I know the houses too. As I walk along they seem to run forward in the
streets to look out at me from every window, and almost to say:
"Good-morning! How do you do? I am quite well, thank God, and I am to
have a new storey in May," or, "How are you? I am being redecorated
to-morrow;" or, "I was almost burnt down and had such a fright," and so
on. I have my favourites among them, some are dear friends; one of them
intends to be treated by the architect this summer. I shall go every day
on purpose to see that the operation is not a failure. God forbid! But I
shall never forget an incident with a very pretty little house of a
light pink colour. It was such a charming little brick house, it looked
so hospitably at me, and so proudly at its ungainly neighbours, that my
heart rejoiced whenever I happened to pass it. Suddenly last week I
walked along the street, and when I looked at my friend I heard a
plaintive, "They are painting me yellow!" The villains! The barbarians!

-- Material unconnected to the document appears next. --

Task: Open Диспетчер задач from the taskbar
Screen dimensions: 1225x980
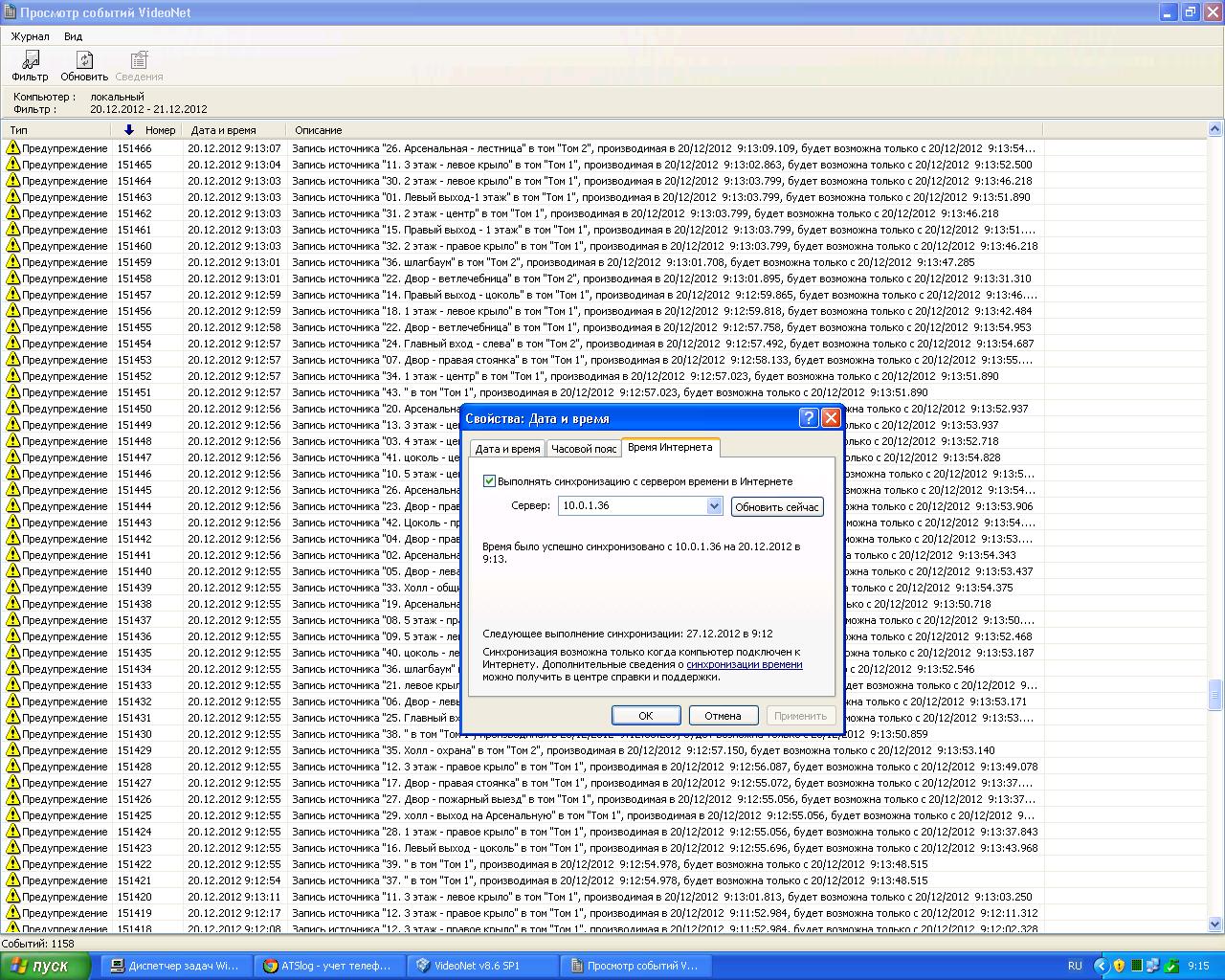Action: pos(175,966)
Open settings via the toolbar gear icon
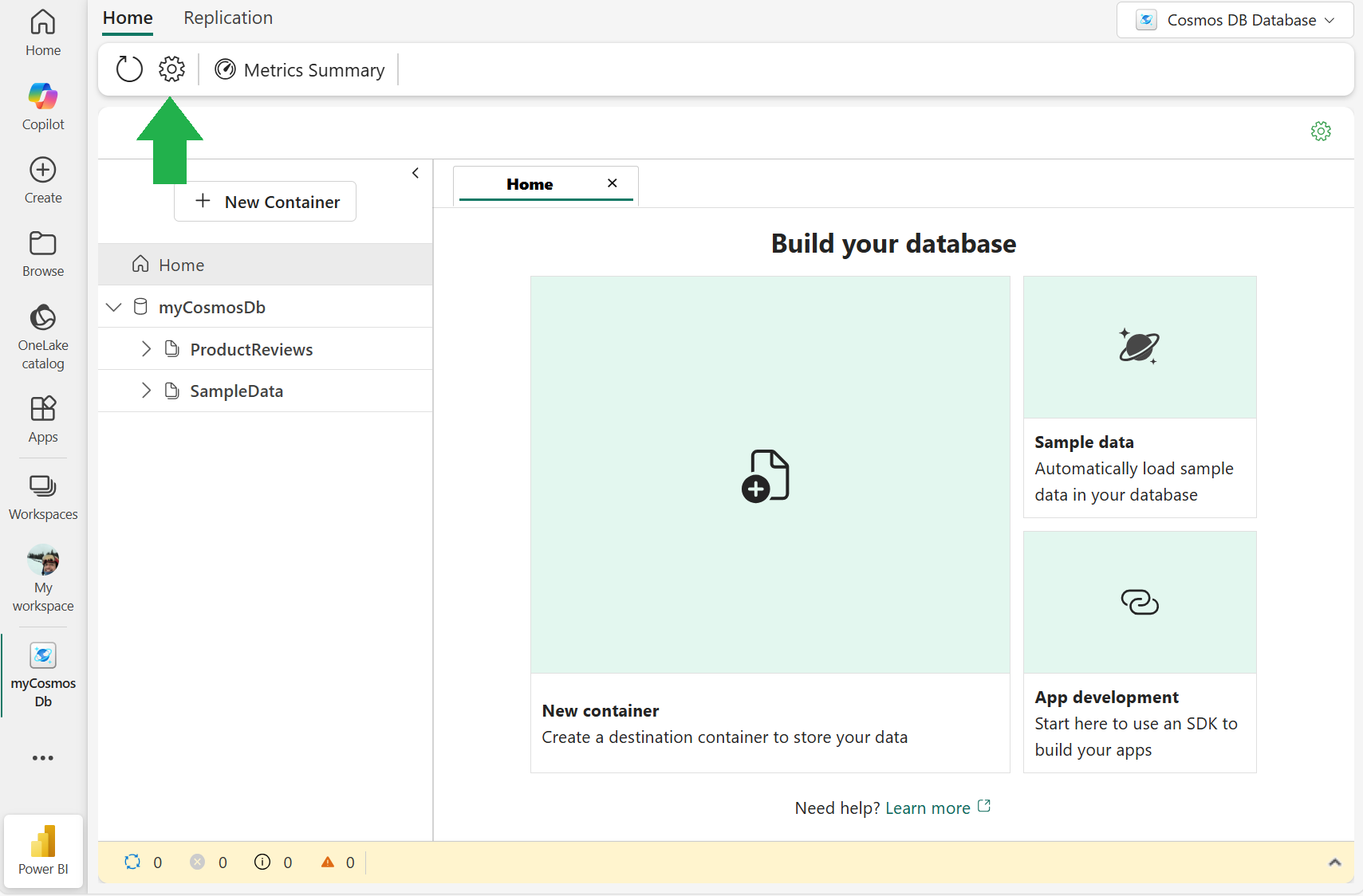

They had spared nothing, neither columns, nor cornices, and my poor
little friend was as yellow as a canary. It almost made me bilious. And
to this day I have not had the courage to visit my poor disfigured
friend, painted the colour of the Celestial Empire.

So now you understand, reader, in what sense I am acquainted with all
Petersburg.

I have mentioned already that I had felt worried for three whole days
before I guessed the cause of my uneasiness. And I felt ill at ease in
the street--this one had gone and that one had gone, and what had become
of the other?--and at home I did not feel like myself either.